Disc four is perhaps the most interesting of all. Victor de Sabata was one of the greatest opera conductors of any age, but he loathed the recording process and only conceded to make a select few albums. He was a fine orchestral leader outside of the pit, as this and other historical releases prove, and his control of the Berlin Philharmonic is very impressive. Considering how ugly these players could sound in 1939, the absolute hair-trigger intensity and tightly-knit ensemble is nothing short of remarkable. All things considered, these mere 18 minutes sound mostly fabulous (brass is occasionally a touch sour, yet strings are richly vibrant in places), and are a highlight of the set. Karl Elmendorff, meanwhile, gets neither the Berlin Philharmonic, nor even a booklet photo, but his contributions are no mere afterthought. Working with two very fine and historic German orchestras, this oft-forgotten maestro leads dynamic performances that are high on excitement and far less disciplined and well-tuned as Sabata's. If nothing else, it shows the difference in what conductors in Germany were demanding from their charges.

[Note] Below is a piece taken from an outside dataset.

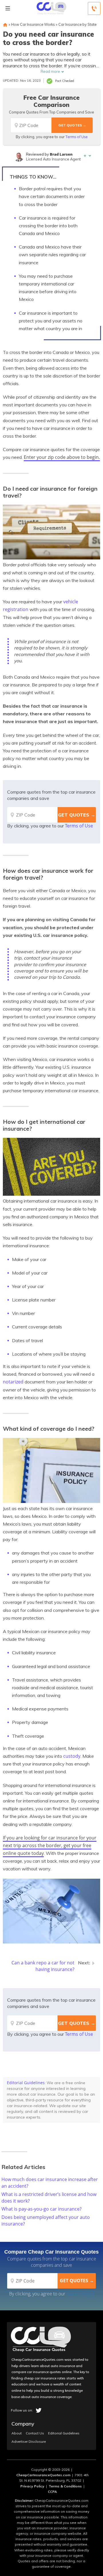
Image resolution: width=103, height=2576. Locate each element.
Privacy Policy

Lastly, the set concludes with Eugen Jochum at the helm. So tied is his name to Bruckner that collectors often forget what a fine conductor he was of nearly everything else. As far as I know, the Lohengrin selections in Berlin are very hard to locate outside of this box, while the Bavarian Radio sessions last showed up coupled with – and I'm not making this up – Sibelius. At any rate, his credentials in the opera house were notable, and he really was a terrific Wagnerian. His Prelude to Act I easily stands with the other two readings present here, while the Prelude to Act III manages to sound like real music (as opposed to an excuse to make noise). The third and final Prelude (Act I, Parsifal) is wonderful, as is the Good Friday Spell from the same opera. And that's that, a stunning collection of top-rank historical material at a very reasonable price. My only gripe is that the sticker on the wrapper boasts about "many new remasterings" and "first international releases", but nobody bothers to say which performances fit either category. Furtwängler fanatics just might be nuts enough to know, but even they would be hard pressed to apply that particular skill to the whole box. But everything does sound remarkably good, and Deutsche Grammophon has done us a huge favor with this winner of a set.